Housing team takes over from Twyford

Thursday 27 June 2019

Housing is fraught, complex and – as the Cabinet reshuffle reveals – a portfolio that is no longer considered suitable for a single minister.

By Miriam Bell

Beleaguered Housing and Urban Development Minister Phil Twyford had been mired in controversy over the underperforming KiwiBuild programme for months.

He has overseen a host of housing policy changes, including the introduction of the Healthy Homes minimum standards, the banning of letting fees, the start of tenancy law reform and the ramping up of Housing NZ’s build programme.

But it was the failure of KiwiBuild to hit the promised targets that Twyford became most associated with – and which sealed his fate in today’s Cabinet reshuffle.

Prime Minister Jacinda Ardern announced that a ministerial team was now being put in place to advance the Government’s housing work programme.

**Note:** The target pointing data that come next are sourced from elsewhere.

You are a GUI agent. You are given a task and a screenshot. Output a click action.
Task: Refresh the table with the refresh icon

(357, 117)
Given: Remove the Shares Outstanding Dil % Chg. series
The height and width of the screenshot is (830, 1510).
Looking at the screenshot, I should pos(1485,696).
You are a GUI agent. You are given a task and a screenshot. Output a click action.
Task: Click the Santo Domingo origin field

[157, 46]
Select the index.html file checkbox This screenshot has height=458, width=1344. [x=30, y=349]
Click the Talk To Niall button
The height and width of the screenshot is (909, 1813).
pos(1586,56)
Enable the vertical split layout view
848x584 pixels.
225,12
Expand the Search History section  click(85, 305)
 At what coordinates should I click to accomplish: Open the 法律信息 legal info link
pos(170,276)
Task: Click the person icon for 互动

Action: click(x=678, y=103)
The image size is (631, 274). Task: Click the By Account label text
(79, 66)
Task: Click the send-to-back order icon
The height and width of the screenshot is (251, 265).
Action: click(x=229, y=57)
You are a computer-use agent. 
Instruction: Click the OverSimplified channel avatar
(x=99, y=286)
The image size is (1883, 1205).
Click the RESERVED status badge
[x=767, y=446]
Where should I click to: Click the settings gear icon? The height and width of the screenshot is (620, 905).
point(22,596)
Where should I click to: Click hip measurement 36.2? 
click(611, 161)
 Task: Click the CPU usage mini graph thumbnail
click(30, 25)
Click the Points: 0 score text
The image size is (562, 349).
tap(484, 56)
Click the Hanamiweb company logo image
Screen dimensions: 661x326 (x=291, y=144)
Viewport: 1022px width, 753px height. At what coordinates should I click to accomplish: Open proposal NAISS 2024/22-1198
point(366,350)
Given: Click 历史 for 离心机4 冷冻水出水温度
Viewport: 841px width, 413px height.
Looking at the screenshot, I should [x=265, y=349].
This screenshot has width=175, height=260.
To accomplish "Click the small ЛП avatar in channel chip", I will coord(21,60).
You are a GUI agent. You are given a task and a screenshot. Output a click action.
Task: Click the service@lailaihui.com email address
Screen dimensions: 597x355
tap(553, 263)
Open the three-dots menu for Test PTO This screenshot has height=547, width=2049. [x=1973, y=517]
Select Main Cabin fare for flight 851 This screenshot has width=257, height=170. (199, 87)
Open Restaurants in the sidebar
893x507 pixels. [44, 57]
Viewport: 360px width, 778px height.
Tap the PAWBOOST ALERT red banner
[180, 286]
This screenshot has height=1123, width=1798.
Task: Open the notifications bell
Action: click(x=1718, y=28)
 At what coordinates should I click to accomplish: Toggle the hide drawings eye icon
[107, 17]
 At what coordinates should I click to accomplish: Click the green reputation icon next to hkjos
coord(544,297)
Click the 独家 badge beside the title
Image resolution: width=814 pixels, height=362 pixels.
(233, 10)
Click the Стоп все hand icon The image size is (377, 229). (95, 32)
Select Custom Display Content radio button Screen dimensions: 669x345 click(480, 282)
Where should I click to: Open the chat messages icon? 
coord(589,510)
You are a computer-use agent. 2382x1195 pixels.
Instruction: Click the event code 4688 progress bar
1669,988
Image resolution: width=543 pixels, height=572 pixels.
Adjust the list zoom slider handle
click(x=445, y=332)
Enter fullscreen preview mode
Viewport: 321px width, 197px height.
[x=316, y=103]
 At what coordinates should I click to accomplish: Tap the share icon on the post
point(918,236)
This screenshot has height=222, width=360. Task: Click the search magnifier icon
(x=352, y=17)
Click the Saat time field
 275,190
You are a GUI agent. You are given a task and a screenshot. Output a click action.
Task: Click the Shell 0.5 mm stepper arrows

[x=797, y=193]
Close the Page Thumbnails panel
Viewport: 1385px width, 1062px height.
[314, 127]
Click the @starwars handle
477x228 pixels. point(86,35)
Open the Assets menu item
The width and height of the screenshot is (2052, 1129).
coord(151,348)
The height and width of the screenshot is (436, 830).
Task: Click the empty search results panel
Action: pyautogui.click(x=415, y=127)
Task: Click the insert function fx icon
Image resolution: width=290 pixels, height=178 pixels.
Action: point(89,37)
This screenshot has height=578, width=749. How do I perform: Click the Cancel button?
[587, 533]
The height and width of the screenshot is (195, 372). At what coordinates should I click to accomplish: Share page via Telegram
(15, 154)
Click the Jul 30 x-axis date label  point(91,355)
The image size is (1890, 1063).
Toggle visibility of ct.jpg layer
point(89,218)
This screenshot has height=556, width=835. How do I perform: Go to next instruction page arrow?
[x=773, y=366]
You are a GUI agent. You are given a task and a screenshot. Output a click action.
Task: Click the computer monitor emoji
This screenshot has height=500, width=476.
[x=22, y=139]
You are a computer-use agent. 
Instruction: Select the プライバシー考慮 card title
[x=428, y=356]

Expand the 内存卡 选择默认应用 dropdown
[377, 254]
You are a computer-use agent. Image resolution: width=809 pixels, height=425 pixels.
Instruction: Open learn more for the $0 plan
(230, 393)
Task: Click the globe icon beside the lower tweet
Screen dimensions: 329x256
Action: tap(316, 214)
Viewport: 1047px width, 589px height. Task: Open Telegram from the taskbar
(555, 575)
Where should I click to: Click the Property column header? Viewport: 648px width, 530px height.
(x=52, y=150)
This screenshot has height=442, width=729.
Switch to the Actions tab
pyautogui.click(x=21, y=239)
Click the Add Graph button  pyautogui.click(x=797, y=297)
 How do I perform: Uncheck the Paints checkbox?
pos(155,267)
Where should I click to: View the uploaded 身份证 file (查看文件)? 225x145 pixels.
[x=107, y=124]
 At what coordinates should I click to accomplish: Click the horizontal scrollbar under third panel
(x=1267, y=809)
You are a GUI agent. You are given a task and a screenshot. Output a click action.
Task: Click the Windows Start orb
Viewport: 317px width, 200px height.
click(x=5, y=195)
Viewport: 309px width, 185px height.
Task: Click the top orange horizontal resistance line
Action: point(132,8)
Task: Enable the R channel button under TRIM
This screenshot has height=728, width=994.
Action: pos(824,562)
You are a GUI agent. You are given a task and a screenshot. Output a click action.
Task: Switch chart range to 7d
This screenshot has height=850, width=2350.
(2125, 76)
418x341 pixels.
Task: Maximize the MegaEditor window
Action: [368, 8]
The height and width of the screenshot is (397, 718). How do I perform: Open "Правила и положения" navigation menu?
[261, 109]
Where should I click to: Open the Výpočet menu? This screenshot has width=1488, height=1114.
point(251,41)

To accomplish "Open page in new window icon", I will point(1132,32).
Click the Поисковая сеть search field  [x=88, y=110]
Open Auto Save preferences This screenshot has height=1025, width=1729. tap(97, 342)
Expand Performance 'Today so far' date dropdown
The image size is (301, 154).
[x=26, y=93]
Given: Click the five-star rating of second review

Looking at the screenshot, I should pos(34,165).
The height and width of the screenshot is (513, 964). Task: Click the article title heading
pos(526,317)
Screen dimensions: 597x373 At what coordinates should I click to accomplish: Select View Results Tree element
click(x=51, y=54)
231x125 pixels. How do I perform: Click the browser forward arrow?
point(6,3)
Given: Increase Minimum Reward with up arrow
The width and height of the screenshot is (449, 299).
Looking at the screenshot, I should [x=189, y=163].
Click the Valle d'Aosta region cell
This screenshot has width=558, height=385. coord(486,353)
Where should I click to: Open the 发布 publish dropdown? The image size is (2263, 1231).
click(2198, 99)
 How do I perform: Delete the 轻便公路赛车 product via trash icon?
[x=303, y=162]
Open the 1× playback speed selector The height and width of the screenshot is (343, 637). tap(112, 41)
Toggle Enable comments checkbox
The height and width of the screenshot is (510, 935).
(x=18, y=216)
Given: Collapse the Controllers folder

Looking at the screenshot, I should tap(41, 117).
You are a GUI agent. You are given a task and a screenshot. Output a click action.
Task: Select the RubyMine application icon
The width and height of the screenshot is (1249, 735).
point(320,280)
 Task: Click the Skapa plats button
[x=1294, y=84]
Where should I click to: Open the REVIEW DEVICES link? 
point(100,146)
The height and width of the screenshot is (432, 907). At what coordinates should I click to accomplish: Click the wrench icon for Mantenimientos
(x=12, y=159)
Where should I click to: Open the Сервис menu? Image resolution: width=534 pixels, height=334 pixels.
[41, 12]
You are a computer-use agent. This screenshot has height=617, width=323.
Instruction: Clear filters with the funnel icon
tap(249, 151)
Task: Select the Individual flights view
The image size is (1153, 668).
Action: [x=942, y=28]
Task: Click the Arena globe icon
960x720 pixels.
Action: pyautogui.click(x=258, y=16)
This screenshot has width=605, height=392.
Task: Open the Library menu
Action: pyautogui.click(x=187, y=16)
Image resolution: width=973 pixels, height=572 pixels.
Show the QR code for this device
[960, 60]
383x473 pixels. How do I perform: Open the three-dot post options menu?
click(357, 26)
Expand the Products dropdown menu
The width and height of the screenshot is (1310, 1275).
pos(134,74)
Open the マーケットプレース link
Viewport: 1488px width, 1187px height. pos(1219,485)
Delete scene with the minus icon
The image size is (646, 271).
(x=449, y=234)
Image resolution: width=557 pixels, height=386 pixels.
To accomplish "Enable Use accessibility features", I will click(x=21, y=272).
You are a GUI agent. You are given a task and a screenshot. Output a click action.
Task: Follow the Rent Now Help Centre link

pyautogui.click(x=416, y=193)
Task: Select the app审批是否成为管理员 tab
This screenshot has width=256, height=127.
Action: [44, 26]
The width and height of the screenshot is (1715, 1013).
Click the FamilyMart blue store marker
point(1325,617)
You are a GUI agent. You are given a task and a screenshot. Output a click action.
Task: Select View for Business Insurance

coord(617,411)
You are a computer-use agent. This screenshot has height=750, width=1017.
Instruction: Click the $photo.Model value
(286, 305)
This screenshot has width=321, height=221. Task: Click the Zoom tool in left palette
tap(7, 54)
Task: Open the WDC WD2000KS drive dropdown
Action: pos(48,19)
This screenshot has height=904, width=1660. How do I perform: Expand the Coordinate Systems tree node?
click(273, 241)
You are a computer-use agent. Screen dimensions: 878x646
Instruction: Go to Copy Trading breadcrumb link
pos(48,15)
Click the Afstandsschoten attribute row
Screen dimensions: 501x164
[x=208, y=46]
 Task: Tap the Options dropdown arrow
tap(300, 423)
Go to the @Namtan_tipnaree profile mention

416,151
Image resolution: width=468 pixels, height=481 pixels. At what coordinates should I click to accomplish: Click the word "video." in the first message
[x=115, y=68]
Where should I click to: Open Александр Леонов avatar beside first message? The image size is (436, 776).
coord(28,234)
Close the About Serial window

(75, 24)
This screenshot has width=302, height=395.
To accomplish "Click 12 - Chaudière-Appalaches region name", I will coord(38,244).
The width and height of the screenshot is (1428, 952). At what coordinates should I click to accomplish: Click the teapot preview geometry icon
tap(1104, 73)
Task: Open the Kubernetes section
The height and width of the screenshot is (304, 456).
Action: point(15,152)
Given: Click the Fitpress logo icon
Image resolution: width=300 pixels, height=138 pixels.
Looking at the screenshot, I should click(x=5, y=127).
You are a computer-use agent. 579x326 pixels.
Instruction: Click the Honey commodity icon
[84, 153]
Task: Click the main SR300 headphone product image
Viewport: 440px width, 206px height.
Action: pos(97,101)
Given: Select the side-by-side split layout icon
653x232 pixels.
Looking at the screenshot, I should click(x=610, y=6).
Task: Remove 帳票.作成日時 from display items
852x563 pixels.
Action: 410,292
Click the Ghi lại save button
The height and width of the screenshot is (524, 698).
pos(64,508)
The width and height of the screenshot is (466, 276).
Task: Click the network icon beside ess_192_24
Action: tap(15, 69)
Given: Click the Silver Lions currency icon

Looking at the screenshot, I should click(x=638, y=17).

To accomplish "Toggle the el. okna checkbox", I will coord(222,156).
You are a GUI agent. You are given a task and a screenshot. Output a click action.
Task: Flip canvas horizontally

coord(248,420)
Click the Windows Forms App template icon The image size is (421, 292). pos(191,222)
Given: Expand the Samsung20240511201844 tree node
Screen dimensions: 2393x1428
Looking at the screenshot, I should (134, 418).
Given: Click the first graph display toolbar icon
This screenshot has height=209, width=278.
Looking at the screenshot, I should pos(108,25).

Ardern says that while KiwiBuild has not progressed as well as they had expected, their ambition to build more affordable houses for New Zealanders has not changed.

“But it has become clear to me that the range of challenges in fixing the housing crisis are too great for one Minister.

“Therefore I am putting in place a team of senior Ministers to deliver the full breadth of our housing plan, from KiwiBuild right through to tackling homelessness.”

The new housing “team” will be headed by Energy and Resources Minster Megan Woods, who takes Twyford’s title of Housing Minister.

She will be responsible for delivering the Government’s house building programme which includes the long-delayed “reset” of KiwiBuild.

Commerce and Consumer Affairs Minister Kris Faafoi, who is newly promoted to the Cabinet, will take on responsibility for public housing, including state housing and tackling homelessness.

While Twyford may have lost his sole charge responsibility for housing, he remains on the housing “team”.

Ardern says he will take the lead on urban development and the legislative changes needed to ensure more affordable houses can be built with the right infrastructure around them.

Twyford will retain his Transport portfolio and has also been given the role of Economic Development Minister.

Rounding out the housing “team” is Nanaia Mahuta, who was already an associate minister and who will focus on Maori housing, and Jenny Salesa who remains Building and Construction Minister.

In a statement following the announcement, Twyford says he is as frustrated as anyone else that they have not been able to deliver as many KiwiBuild houses as hoped and that he had put his all into it.

“But I look forward to continuing to help Megan Woods and the other housing Ministers, by focusing on the legislative and regulatory tools we need to facilitate affordable house building.”

He also says he is proud of what has been achieved in housing to date. “It’s been a huge job to turn around years of neglect but we are starting to see positive results.”

Meanwhile, it appears that the ongoing work on the KiwiBuild reset – which is now expected to re-examine the whole housing programme - will be delayed as Woods and Faafoi assess it and provide input before it is finalised.